I am now wondering why did i ever bought this linksys!!
We noticed that when using emule and kazaa software more intense, the connection losses seem to occure much more frequently: in peaks it happens once every few minutes, all over the network, but without using the heavy traffic downloaders, losses were there maybe once in an hour.

This raises the question: does the amount of traffic makes sense to someone and what is wrong in this router? Is there a limit inside the router to the amount of internet sockets or connections it can handle? Nothing is noticed in the specs, well, except that the linksys should be capable of handling 254 users... i am having only 6 persons here and a maybe with visitors included i will reach 10 and i am not getting a fluently working network anymore! I am getting mad here!!

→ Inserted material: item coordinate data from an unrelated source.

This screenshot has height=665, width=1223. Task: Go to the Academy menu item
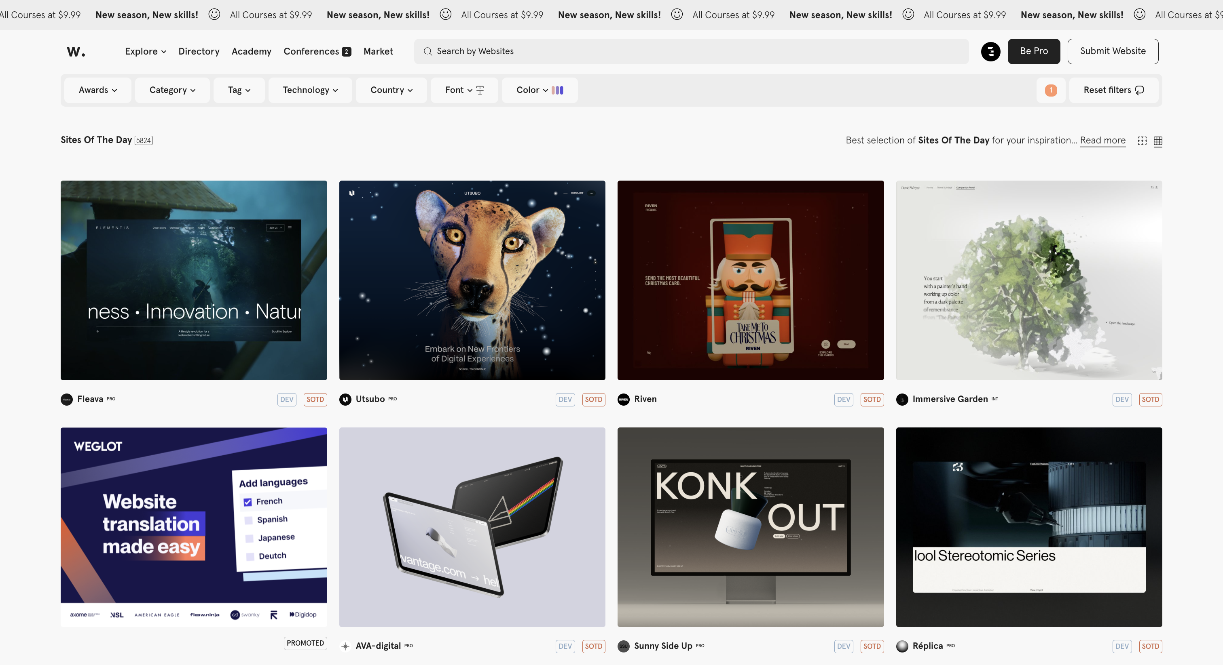[251, 51]
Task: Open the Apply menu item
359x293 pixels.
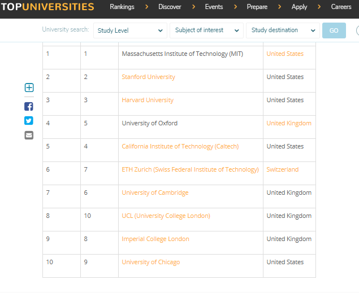Action: pyautogui.click(x=299, y=7)
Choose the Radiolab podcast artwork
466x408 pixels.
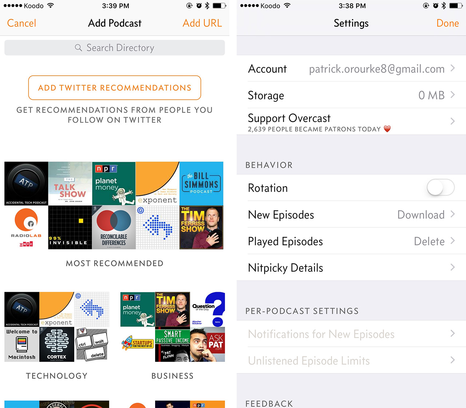tap(26, 227)
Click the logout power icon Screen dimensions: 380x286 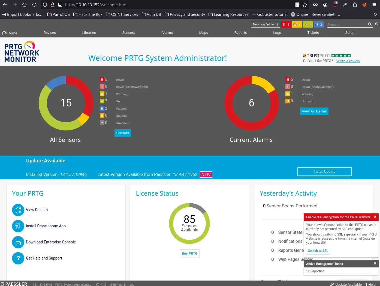(377, 24)
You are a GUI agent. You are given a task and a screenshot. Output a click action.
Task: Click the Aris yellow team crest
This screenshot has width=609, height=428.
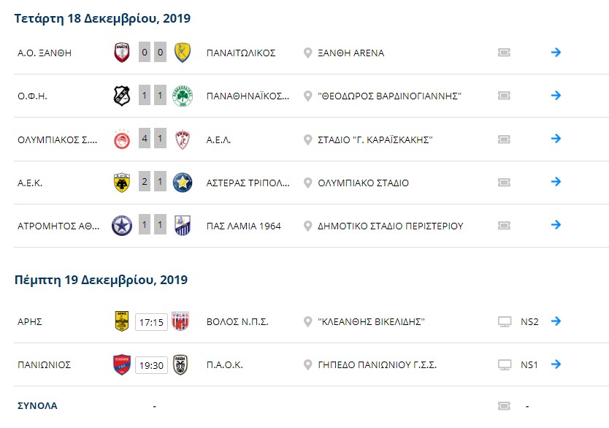point(122,321)
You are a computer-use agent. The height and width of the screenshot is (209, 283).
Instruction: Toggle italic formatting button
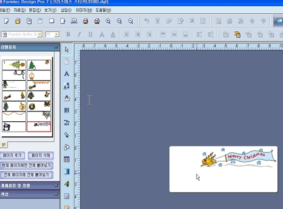pos(79,35)
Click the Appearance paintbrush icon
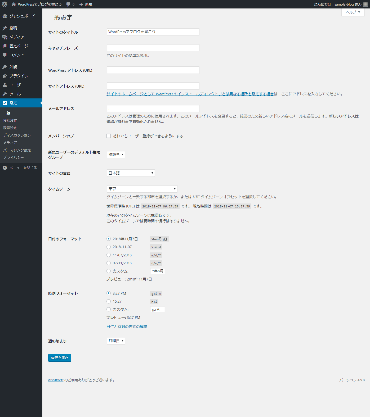The image size is (370, 417). [x=5, y=67]
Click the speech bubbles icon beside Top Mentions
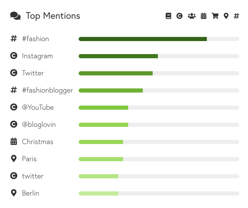248x208 pixels. pyautogui.click(x=15, y=16)
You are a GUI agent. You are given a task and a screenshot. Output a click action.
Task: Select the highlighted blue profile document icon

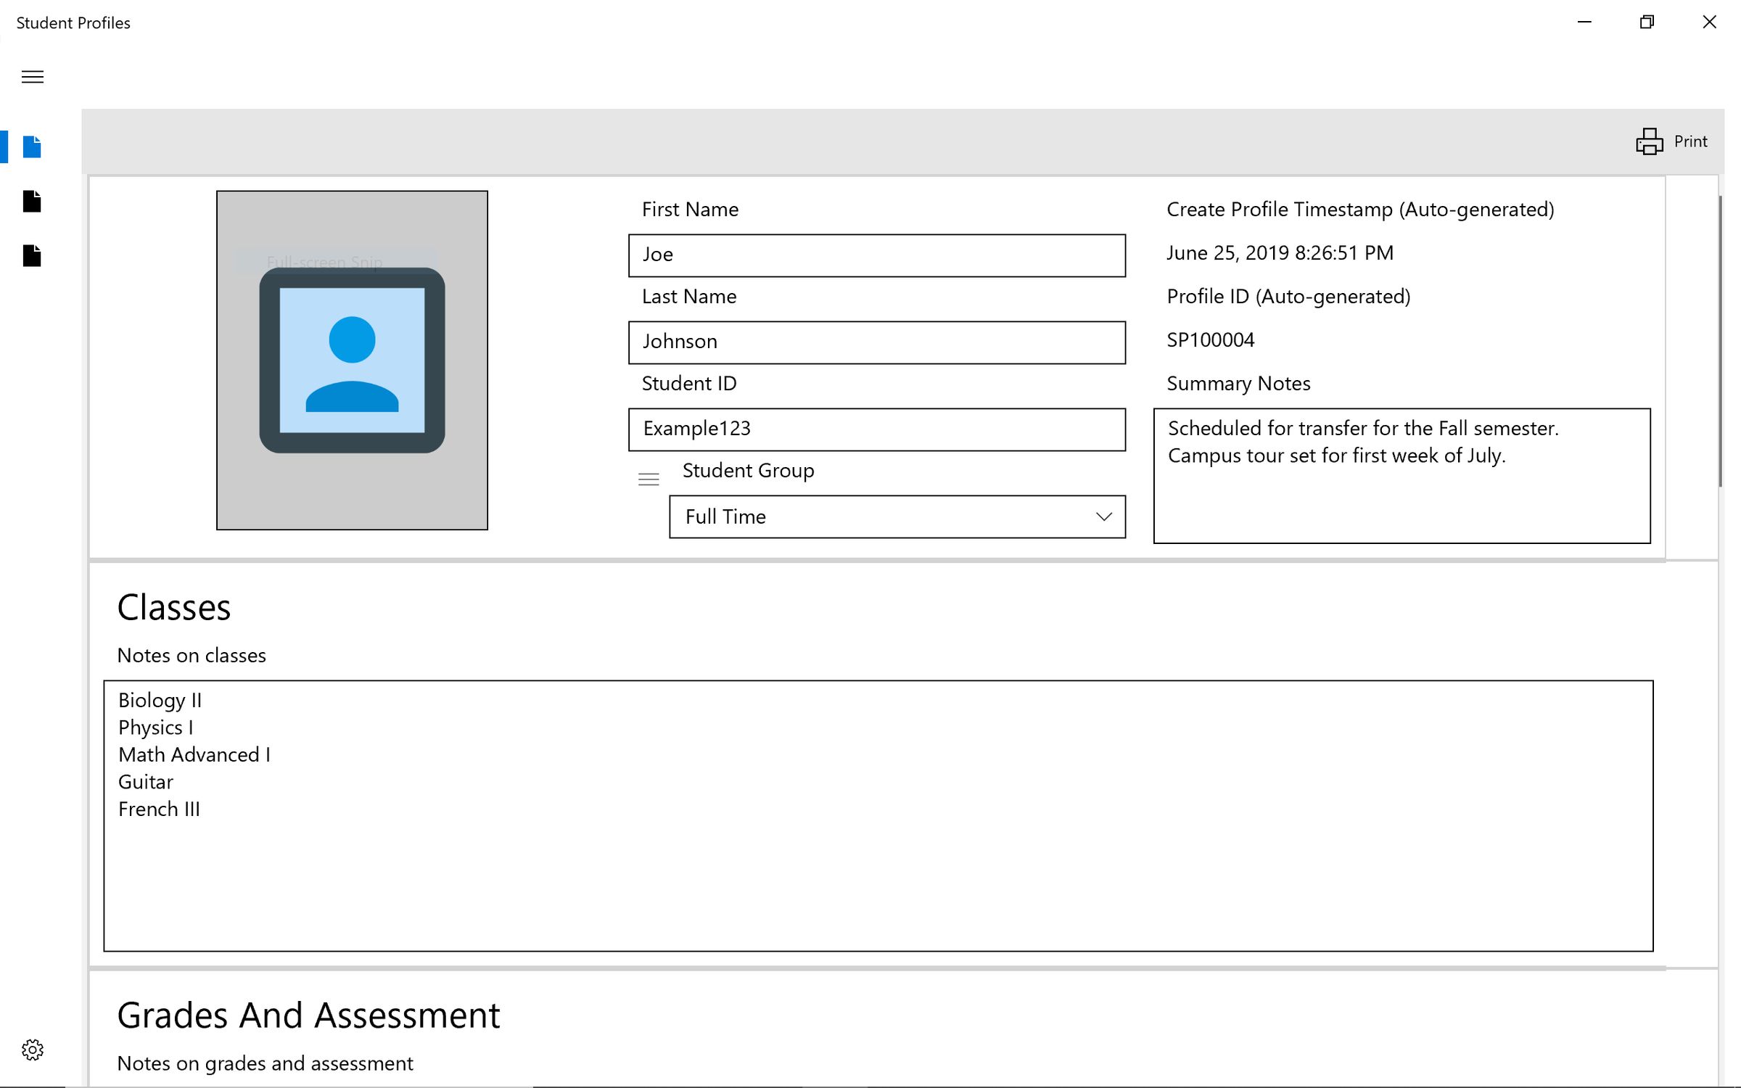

Plz Help me! We are getting more and more frustrated by this linksys router!!
 
Return the router. Your requirements cannot be me with this router. It was never built to forward 1,000 ports, and 6-10 internet gamers and P2P filesharers under eMule and Kazaa through a single routed port will easily overwhelm the store and forward table RAM storage of the router, particularly as your upload bandwidth is so small.

I do not no of a consumer or SOHO class router that you could purchase that is capable of this traffic. It would ease things considerably if your cable plant would follow Fast Ethernet rules and not have 5 hops.

 
Well...

That's a good point on the storage capability of the router.

I would think, however, that a netgear 8 port router would work just fine (as they're a little bit more robust).

Regardless of all of that... I'd make sure that the connection problem is from the router first, and not all of the uplinked hubs.

As a cable installer... I have seen offices with 50 employees using a linksys router, uplinked into a couple of 24 port switches... and the provisioning for their modem was only 1.5 down, and 128k up.

Granted, switches provide much better performance... which leads me back to my point :)
 
I have seen single users saturate 256 kbs upload bandwidth with a single instance of eDonkey/eMule.

Part is the sheer volume of traffic, part is the number of connections that are supported. It is not unusual to see an eDonkey/eMule user with over 1000 active connections. The final part is that many P2P apps rely heavily on UDP traffic and in a single instance can generate for the router 8 or more packets per second. The default for eMule is 40 packets per five seconds.